The attic window, overlooking Deschambault Street. Photo: Robert Barrow, 2006

Author Gabrielle Roy was born in 1909, the youngest of eleven children born to Léon and Mélina Roy. She grew up in St. Boniface, Manitoba, in the big family house at 375, Deschambault Street. Later, she gave the title Rue Deschambault to one of her novels, which was translated into English as Street of Riches.

Although she moved away, her home was ever-present in her work.

An attic may perhaps be thought of as the place where a home collects its memories, both literally and figuratively. Unwanted articles are stored up there, things that one can’t quite bring oneself to throw away, or that one forgets because the attic goes largely unvisited; as the saying goes, “out of sight, out of mind”. So, if one ventures right to the top of the house, up beneath the clouds, one may well discover a treasure trove of memories, a magic kingdom of dreams and imagination.

Like her brothers and sisters before her, Gabrielle used to hide and play in the attic as a child; when she was an adolescent, she took over the little room with its single window for her own. From this lofty perch, she could see a long way off; up here, she made her first attempts at writing.
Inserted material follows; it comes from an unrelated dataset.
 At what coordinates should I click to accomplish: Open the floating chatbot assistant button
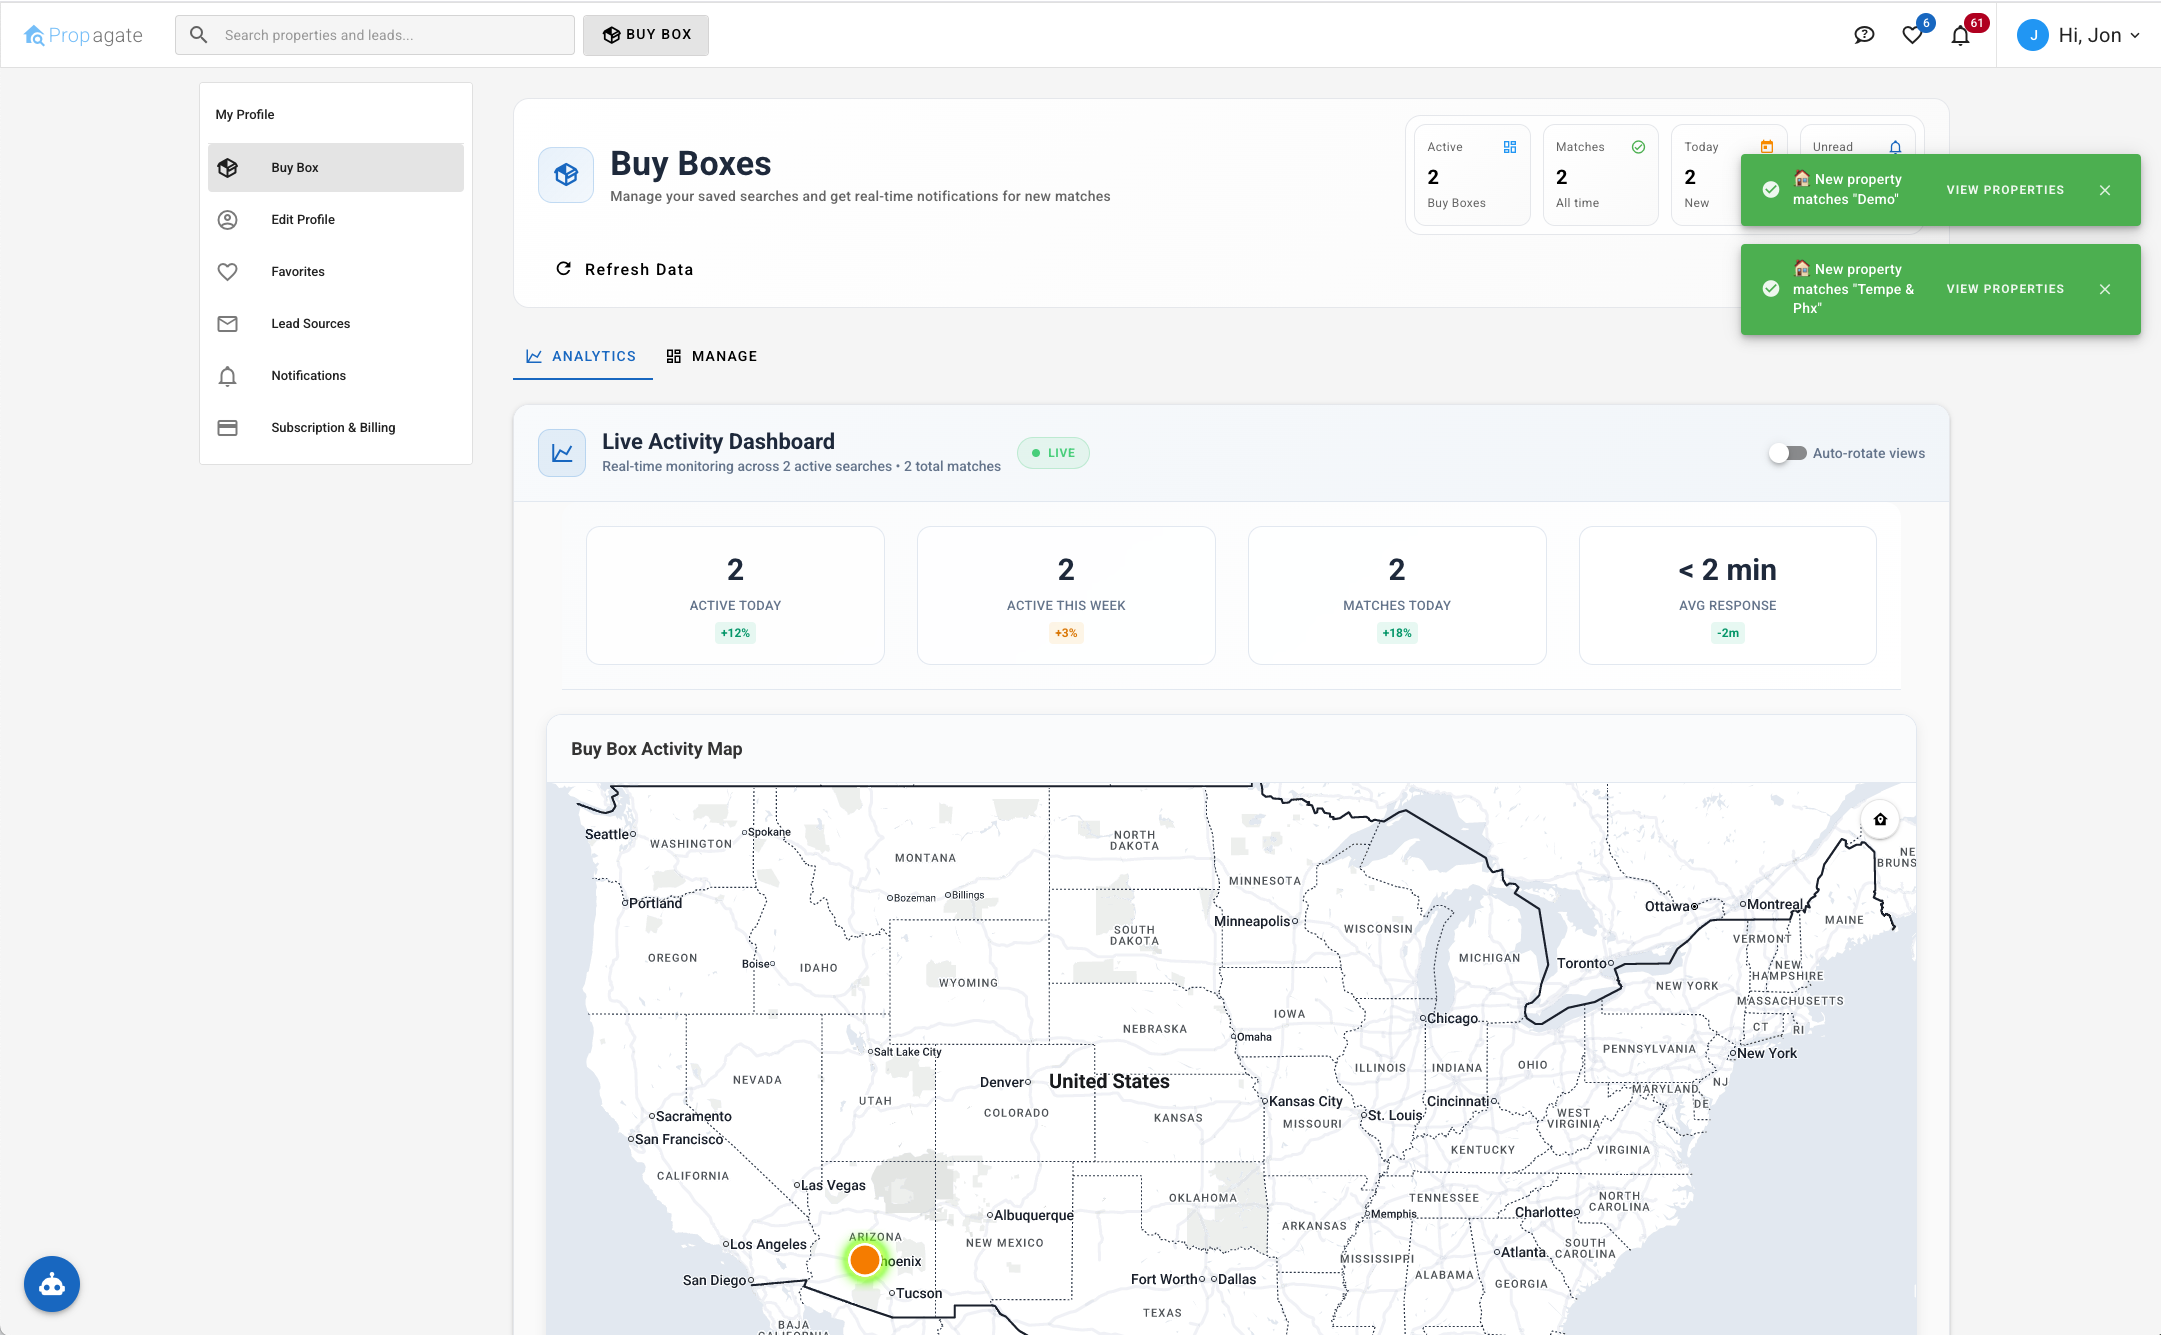(x=51, y=1284)
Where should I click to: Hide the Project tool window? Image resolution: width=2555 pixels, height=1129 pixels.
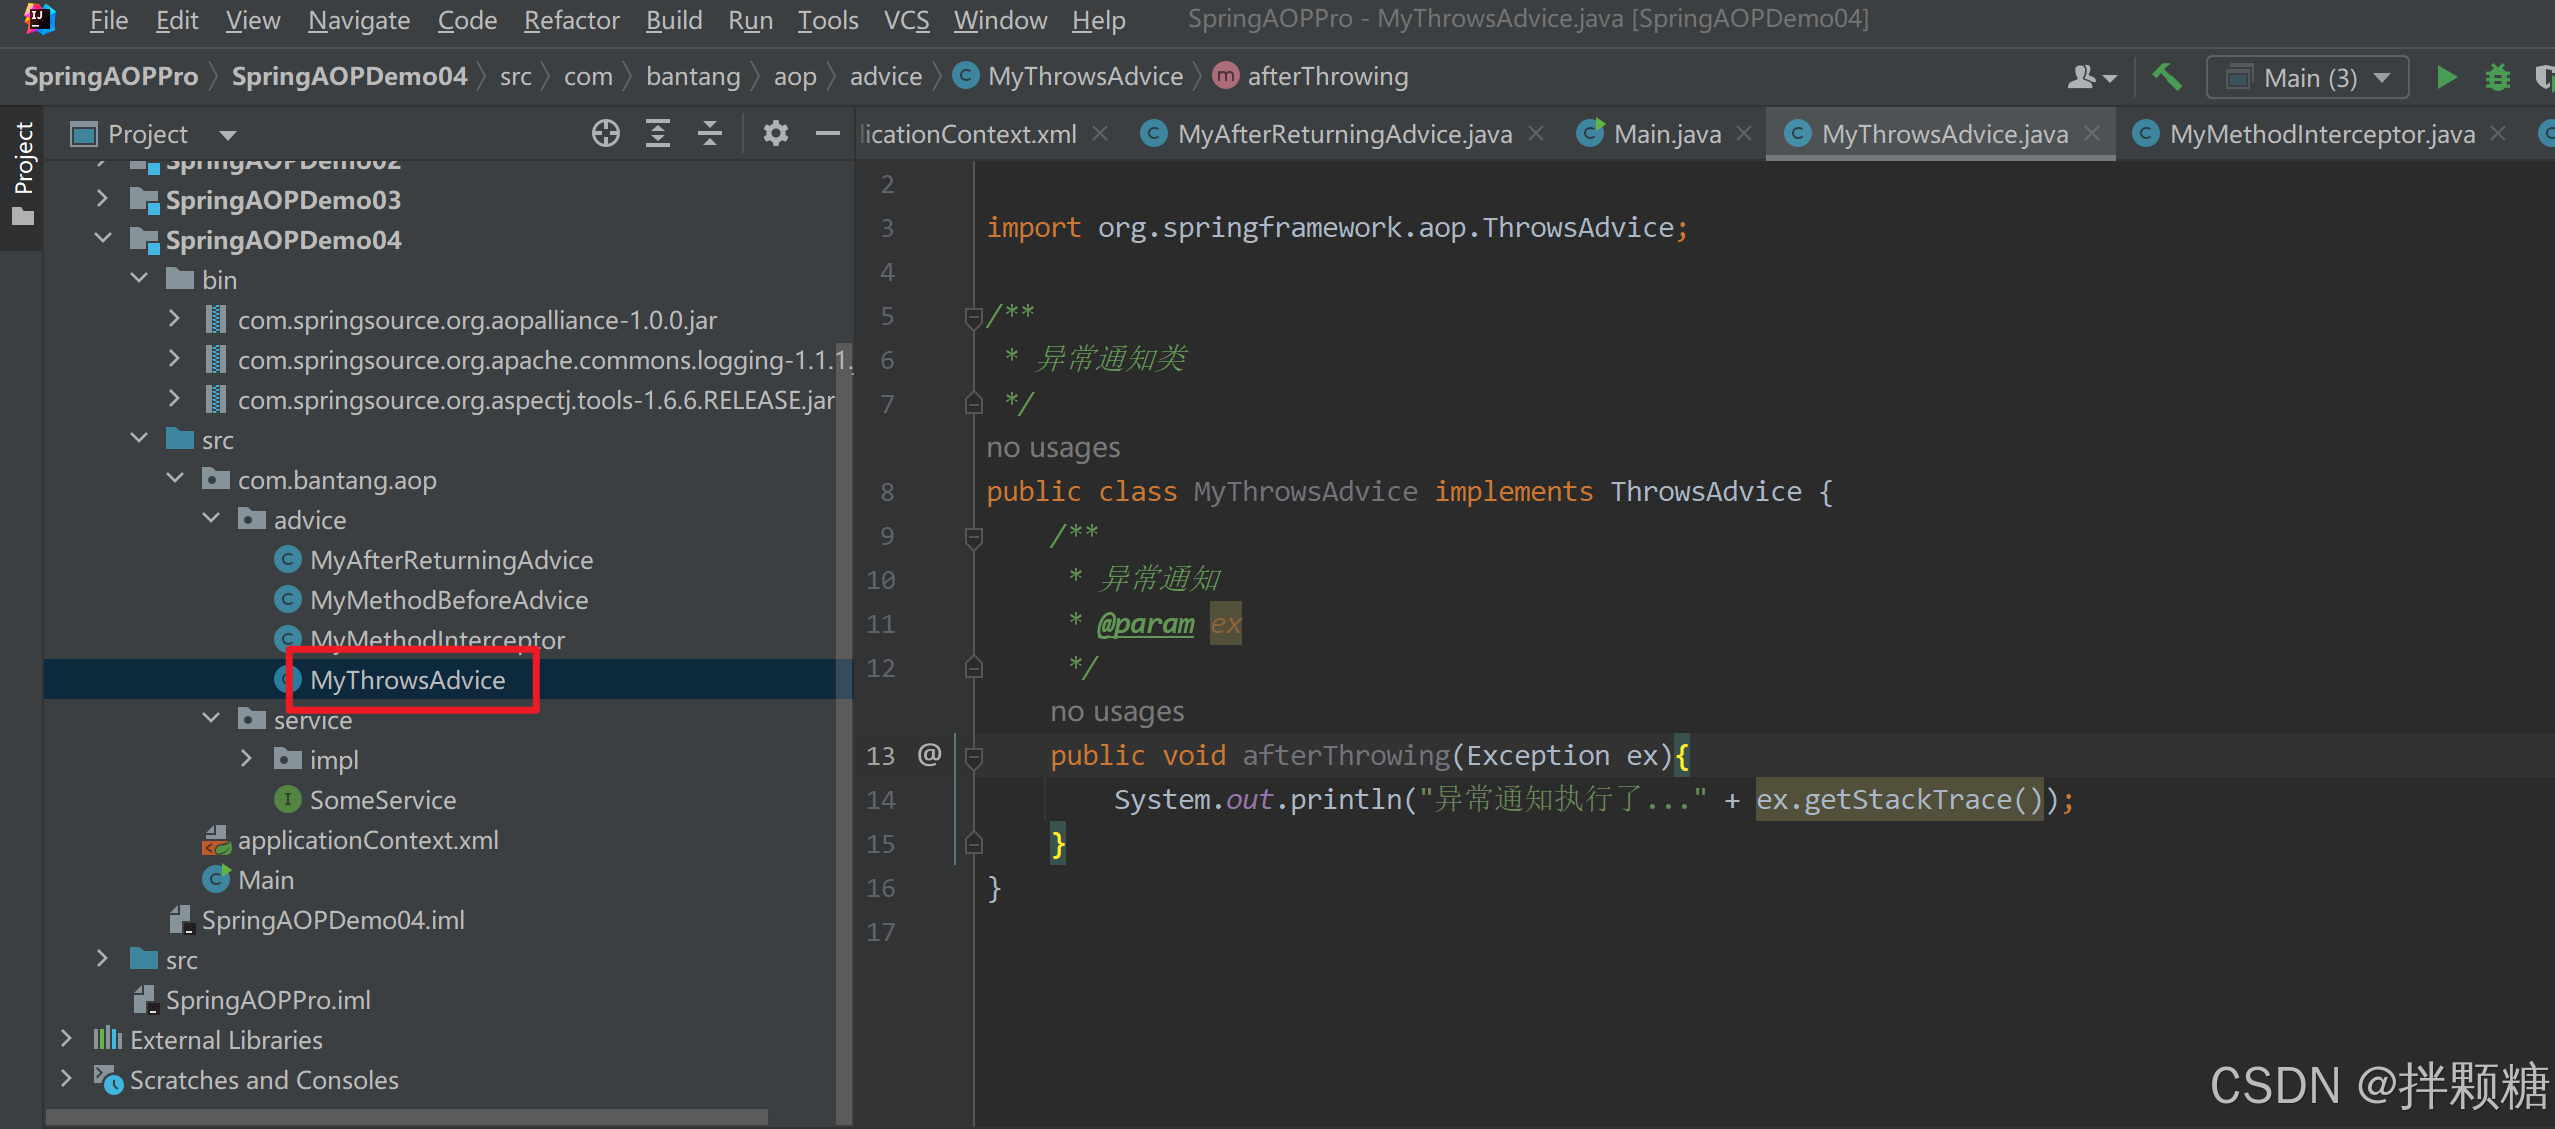pyautogui.click(x=827, y=133)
IMG_2295While her works were often inspired by the people and places she knew in her youth, they are nonetheless works of fiction. It is sometimes difficult to separate what is autobiographical from what arose from the writer’s imagination. To point this out is in no way to lessen the appeal of the work of this great Canadian author; in fact, it may even intrigue the reader all the more.

The importance of memory and dreams in Gabrielle Roy’s writing means that this attic is the ideal spot to showcase her work. In this storehouse of memories, from which she drew inspiration as she wrote, we invite you to learn something about her legacy to us.